Exercise prompt |
Rewrite the data from the beginning up to and including the line containing "click(x=43, y=103)", changing "screenshot" to "screen capture" throughout and leaving everything else untouched.
[begin Given entries]
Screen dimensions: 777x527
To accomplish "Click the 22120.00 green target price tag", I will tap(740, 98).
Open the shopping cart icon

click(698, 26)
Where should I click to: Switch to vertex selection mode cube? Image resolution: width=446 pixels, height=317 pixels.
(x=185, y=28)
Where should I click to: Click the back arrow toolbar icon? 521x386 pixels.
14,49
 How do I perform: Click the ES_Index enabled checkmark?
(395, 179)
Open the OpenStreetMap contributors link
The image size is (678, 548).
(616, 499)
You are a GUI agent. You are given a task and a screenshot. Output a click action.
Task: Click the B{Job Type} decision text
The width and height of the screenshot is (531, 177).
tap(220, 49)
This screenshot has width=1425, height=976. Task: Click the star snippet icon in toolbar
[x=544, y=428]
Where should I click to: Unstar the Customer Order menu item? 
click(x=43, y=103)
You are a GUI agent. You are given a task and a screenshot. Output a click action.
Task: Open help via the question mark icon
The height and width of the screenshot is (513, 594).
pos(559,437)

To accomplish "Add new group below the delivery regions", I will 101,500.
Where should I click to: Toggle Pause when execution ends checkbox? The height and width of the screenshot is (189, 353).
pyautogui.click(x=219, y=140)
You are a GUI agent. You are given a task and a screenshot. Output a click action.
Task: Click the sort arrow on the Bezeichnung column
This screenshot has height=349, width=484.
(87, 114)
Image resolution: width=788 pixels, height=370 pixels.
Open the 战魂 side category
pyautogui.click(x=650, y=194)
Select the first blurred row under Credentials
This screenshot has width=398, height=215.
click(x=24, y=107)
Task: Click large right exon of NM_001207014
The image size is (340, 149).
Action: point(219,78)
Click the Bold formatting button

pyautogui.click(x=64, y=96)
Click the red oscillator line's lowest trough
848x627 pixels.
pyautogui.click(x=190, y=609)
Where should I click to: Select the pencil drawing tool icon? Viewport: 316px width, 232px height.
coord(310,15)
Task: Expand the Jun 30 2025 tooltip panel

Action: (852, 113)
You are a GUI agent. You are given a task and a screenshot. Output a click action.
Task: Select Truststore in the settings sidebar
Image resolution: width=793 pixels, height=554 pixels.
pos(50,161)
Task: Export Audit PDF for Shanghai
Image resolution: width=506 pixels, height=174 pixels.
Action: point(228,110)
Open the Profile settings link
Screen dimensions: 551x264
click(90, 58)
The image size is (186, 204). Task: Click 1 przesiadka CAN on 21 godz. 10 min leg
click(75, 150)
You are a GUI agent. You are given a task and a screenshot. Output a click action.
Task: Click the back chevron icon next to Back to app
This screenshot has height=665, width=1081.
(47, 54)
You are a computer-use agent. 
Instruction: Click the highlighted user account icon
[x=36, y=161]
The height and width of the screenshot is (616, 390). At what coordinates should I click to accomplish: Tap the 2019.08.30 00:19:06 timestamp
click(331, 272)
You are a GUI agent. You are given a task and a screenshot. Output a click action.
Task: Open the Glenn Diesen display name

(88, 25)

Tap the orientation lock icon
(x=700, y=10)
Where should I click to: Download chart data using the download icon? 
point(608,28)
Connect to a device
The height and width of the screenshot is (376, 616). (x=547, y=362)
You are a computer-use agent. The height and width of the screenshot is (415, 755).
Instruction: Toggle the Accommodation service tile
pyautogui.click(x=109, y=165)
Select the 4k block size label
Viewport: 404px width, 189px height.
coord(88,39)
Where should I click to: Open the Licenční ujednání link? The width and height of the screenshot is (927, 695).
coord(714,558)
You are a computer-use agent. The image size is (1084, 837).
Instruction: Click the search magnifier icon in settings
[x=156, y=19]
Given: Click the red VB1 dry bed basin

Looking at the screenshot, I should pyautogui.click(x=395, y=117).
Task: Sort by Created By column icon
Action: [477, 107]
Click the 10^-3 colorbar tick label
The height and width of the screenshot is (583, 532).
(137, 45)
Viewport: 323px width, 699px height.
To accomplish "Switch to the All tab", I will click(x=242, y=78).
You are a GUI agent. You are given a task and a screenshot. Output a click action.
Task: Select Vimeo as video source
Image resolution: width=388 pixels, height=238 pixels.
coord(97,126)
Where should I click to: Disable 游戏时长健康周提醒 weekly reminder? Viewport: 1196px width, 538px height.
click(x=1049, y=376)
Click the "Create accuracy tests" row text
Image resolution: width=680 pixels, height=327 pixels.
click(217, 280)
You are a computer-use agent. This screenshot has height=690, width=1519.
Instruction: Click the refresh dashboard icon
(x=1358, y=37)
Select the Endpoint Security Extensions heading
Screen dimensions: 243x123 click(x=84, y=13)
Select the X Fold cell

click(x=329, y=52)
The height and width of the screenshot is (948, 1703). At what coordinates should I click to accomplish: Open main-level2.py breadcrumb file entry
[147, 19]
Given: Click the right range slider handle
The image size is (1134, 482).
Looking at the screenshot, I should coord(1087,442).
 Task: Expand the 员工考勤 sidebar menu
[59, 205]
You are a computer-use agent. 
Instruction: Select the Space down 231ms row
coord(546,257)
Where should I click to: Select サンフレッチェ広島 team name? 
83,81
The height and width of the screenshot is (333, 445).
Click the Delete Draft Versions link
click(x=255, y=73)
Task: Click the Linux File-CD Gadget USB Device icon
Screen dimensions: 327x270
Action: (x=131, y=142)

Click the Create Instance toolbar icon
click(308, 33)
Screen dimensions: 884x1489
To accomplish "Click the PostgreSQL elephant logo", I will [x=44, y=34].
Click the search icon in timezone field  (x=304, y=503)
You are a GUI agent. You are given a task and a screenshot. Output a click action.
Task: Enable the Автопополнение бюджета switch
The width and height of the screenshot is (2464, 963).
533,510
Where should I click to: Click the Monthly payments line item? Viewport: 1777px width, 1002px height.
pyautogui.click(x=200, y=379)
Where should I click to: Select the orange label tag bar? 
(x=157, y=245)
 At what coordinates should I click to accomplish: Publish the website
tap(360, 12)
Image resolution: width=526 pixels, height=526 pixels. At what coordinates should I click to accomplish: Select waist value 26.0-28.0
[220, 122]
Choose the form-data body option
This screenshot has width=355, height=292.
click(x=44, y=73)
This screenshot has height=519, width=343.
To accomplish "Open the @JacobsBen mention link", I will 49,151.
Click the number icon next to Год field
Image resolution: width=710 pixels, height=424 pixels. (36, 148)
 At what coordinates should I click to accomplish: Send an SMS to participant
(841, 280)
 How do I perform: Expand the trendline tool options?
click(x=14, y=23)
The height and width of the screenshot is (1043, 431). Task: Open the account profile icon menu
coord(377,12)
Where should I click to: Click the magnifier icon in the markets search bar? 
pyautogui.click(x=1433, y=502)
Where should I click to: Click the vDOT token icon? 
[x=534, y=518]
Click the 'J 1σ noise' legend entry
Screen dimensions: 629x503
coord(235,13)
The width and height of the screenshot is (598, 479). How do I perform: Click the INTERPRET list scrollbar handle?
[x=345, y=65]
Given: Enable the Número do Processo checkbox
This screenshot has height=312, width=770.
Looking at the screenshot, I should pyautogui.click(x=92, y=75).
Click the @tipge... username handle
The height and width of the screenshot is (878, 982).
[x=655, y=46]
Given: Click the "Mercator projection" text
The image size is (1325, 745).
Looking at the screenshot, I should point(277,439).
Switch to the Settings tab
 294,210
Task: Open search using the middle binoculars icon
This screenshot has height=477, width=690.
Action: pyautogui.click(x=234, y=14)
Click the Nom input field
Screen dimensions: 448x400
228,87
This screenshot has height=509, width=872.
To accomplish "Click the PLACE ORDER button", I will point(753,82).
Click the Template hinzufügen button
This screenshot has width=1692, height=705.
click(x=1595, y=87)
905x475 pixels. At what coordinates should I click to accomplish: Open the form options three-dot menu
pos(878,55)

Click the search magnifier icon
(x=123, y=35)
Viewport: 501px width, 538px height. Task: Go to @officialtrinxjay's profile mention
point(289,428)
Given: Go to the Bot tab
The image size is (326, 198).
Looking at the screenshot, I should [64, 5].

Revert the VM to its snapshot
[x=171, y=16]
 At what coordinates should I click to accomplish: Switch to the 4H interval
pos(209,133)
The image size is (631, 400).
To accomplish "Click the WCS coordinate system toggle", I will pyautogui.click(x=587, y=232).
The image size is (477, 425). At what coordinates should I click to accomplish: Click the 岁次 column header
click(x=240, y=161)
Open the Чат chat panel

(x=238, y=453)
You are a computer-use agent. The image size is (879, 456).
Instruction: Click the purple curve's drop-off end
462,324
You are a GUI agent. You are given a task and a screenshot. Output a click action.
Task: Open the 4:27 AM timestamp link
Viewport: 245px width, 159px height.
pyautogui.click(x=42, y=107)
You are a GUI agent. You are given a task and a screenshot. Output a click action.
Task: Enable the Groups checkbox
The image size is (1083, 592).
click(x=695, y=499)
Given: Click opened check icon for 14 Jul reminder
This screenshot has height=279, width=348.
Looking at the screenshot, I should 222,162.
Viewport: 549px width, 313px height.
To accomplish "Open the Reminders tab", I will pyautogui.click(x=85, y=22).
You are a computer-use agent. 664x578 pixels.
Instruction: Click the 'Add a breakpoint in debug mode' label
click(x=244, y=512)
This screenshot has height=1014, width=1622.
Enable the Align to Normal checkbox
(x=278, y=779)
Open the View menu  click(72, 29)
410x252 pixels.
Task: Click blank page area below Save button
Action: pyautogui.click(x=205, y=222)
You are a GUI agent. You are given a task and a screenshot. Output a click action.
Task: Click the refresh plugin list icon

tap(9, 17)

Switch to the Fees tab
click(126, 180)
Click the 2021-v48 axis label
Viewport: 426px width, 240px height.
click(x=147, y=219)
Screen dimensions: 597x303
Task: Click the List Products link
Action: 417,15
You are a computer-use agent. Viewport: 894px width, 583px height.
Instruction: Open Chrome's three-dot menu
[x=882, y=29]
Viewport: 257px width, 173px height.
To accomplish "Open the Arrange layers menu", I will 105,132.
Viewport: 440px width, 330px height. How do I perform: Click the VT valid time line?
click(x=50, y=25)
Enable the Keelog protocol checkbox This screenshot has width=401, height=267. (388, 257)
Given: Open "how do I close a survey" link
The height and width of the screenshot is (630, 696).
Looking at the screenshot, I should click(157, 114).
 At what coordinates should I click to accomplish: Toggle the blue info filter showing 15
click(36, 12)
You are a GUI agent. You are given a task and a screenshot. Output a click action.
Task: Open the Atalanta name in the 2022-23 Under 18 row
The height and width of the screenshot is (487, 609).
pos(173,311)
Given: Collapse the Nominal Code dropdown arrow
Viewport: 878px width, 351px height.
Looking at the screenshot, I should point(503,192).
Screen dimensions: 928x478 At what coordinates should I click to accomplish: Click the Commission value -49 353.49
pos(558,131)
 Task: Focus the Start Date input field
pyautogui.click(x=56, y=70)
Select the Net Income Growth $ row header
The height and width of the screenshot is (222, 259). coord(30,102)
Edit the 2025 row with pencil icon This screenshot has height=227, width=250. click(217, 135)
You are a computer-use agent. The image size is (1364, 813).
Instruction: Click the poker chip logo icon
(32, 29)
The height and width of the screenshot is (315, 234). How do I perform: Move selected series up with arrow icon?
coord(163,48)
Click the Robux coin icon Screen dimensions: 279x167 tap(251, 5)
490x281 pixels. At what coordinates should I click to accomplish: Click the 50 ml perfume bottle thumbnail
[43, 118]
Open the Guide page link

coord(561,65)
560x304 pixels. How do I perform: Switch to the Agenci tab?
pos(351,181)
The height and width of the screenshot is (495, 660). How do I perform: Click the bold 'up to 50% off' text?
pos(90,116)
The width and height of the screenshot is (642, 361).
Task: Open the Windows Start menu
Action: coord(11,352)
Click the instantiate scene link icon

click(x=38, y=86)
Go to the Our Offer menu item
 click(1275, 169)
[end Given entries]
Result of this task |
Screen dimensions: 777x527
To accomplish "Click the 22120.00 green target price tag", I will tap(740, 98).
Open the shopping cart icon

click(698, 26)
Where should I click to: Switch to vertex selection mode cube? Image resolution: width=446 pixels, height=317 pixels.
(x=185, y=28)
Where should I click to: Click the back arrow toolbar icon? 521x386 pixels.
14,49
 How do I perform: Click the ES_Index enabled checkmark?
(395, 179)
Open the OpenStreetMap contributors link
The image size is (678, 548).
(616, 499)
You are a GUI agent. You are given a task and a screen capture. Output a click action.
Task: Click the B{Job Type} decision text
The width and height of the screen capture is (531, 177).
tap(220, 49)
This screen capture has width=1425, height=976. Task: Click the star snippet icon in toolbar
[x=544, y=428]
Where should I click to: Unstar the Customer Order menu item? 
click(x=43, y=103)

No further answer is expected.